Work instruction
The records follow. Filter them to the lines that hold "activity".

============================================================

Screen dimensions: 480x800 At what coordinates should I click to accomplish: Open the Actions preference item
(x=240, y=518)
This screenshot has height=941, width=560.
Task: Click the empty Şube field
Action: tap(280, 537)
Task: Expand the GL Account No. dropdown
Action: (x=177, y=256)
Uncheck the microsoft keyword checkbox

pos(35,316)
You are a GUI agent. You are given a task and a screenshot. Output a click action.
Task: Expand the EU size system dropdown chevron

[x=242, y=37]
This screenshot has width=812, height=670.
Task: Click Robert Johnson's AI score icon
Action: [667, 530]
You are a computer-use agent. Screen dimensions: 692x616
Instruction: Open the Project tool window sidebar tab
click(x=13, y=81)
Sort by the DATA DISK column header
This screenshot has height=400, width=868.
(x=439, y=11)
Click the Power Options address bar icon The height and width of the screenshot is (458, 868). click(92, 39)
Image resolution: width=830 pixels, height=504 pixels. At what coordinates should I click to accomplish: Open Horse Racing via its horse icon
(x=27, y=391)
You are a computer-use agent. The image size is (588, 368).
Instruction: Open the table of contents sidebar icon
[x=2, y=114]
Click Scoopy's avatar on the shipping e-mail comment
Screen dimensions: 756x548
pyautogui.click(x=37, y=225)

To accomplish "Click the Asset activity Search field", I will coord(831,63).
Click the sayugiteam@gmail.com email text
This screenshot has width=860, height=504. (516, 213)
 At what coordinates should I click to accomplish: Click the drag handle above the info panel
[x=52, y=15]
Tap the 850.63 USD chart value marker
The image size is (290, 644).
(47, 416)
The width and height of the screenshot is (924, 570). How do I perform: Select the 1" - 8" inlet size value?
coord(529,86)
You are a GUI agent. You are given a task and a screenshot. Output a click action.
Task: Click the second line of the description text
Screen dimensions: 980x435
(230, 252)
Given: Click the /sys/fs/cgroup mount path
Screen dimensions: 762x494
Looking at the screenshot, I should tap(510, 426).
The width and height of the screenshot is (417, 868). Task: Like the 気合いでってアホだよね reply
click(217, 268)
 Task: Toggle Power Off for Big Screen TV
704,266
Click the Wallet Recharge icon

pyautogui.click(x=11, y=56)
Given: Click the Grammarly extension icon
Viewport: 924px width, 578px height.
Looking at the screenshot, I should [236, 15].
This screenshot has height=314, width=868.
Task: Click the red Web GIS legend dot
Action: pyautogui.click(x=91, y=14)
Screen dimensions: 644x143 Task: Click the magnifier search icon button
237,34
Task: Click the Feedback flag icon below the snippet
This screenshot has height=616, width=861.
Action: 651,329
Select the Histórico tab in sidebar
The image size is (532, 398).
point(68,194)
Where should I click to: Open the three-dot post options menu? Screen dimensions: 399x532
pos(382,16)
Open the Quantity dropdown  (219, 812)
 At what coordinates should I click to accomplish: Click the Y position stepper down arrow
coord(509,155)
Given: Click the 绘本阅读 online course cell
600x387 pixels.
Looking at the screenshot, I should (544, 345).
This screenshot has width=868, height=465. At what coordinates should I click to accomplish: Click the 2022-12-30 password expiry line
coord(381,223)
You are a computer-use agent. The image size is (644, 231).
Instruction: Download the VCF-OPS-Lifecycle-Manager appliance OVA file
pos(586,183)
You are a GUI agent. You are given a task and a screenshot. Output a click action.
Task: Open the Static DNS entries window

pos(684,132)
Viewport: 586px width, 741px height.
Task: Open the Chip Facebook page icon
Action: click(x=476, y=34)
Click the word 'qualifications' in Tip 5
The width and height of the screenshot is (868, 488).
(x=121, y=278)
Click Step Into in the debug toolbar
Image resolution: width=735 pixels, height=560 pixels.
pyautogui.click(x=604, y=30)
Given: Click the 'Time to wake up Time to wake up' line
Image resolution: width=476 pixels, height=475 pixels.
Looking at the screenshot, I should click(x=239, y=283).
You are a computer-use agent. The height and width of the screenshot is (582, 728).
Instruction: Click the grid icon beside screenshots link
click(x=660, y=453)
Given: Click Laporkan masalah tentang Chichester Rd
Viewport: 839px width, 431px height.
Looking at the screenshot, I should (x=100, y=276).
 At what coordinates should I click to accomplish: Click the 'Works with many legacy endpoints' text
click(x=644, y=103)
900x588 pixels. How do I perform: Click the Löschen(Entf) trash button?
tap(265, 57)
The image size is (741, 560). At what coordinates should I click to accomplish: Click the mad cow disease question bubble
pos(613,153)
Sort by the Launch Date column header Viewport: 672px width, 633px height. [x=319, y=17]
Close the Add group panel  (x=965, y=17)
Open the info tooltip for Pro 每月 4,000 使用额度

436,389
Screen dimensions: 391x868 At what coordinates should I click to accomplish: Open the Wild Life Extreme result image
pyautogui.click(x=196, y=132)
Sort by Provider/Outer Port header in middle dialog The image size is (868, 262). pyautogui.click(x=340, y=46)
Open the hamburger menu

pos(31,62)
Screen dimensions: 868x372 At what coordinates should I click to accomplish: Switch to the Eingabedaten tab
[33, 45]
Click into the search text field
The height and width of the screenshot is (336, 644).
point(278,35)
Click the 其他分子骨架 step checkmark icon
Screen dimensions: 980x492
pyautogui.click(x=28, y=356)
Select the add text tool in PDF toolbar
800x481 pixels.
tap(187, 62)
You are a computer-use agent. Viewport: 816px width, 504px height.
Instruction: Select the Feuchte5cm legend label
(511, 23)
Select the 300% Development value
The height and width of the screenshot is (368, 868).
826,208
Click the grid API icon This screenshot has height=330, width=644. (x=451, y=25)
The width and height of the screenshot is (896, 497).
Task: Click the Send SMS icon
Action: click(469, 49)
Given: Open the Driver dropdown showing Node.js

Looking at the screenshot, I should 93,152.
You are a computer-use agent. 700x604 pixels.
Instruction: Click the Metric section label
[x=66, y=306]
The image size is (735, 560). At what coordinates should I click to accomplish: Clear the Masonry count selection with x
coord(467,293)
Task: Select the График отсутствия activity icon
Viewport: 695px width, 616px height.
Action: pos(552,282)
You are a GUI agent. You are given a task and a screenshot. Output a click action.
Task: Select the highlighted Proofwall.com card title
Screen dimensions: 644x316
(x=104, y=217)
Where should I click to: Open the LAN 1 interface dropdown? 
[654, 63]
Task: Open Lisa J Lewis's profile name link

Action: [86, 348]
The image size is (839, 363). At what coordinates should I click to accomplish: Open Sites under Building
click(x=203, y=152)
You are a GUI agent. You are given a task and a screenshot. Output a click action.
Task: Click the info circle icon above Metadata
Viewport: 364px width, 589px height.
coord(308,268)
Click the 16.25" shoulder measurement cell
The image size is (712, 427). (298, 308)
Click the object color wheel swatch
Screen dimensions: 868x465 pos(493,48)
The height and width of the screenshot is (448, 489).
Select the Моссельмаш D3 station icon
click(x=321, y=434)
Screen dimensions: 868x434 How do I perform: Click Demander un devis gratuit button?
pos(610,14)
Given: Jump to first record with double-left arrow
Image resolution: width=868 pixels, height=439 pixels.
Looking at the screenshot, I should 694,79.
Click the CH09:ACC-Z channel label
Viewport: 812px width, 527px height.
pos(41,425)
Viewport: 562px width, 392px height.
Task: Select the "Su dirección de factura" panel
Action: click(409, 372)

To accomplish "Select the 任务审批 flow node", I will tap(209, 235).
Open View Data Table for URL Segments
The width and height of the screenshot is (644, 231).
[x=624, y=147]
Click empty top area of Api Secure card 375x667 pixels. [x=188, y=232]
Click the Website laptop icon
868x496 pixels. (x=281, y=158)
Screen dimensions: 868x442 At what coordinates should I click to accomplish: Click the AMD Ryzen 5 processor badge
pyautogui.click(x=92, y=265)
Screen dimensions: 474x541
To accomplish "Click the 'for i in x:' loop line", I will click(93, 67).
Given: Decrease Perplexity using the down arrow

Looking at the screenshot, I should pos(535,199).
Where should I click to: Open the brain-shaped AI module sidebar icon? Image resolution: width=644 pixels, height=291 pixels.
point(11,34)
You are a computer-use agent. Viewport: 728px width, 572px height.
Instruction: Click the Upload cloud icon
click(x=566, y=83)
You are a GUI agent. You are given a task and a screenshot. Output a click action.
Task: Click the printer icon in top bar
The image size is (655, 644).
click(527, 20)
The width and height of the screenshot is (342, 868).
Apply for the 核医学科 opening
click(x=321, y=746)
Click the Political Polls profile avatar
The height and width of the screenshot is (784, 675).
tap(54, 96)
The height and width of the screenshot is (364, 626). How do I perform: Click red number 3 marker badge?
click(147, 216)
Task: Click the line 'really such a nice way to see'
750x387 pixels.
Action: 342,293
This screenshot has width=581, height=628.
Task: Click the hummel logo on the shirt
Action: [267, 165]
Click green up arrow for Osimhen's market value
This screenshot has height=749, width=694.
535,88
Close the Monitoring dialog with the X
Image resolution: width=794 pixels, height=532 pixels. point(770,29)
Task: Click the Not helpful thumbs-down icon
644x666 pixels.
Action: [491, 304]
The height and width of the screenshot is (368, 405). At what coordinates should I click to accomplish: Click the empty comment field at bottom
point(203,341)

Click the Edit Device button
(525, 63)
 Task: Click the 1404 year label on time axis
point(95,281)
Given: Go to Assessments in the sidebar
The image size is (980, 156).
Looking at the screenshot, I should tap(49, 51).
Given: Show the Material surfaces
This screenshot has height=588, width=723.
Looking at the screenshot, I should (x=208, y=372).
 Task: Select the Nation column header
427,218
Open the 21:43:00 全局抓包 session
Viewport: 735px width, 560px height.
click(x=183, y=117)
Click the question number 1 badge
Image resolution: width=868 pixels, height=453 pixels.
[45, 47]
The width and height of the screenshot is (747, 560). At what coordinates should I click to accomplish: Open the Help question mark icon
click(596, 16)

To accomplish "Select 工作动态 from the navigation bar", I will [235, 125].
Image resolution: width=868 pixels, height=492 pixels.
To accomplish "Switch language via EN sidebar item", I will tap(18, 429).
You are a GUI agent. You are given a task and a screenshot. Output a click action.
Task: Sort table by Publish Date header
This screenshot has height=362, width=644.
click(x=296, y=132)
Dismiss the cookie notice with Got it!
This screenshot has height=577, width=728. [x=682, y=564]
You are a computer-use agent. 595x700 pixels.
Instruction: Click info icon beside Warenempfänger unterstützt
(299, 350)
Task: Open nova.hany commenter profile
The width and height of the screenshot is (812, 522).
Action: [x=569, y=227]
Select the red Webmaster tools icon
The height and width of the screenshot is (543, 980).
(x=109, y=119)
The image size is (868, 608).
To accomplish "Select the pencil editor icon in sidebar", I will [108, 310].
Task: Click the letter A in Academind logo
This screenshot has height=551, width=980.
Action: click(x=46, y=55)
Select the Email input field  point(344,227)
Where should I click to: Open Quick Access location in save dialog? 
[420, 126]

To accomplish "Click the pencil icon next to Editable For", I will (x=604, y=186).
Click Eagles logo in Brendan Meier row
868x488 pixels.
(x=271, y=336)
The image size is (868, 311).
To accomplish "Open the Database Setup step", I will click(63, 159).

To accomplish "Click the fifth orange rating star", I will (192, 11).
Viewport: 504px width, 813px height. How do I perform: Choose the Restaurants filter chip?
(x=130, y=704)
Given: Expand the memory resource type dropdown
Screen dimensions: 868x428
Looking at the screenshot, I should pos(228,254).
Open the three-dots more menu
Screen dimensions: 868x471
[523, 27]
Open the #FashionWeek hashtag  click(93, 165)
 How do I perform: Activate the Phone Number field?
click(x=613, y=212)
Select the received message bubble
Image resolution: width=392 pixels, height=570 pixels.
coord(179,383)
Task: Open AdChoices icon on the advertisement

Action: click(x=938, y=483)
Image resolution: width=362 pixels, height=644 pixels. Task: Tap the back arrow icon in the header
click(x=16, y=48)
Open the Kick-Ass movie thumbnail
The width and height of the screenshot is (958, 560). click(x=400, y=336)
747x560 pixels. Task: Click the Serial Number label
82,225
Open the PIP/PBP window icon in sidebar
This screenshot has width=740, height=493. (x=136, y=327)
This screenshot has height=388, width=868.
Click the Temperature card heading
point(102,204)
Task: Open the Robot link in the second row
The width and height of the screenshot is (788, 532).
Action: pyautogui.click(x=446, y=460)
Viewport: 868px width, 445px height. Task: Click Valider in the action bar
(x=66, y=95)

============================================================

Solution for this problem
To accomplish "Click the Asset activity Search field", I will coord(831,63).
Task: Select the График отсутствия activity icon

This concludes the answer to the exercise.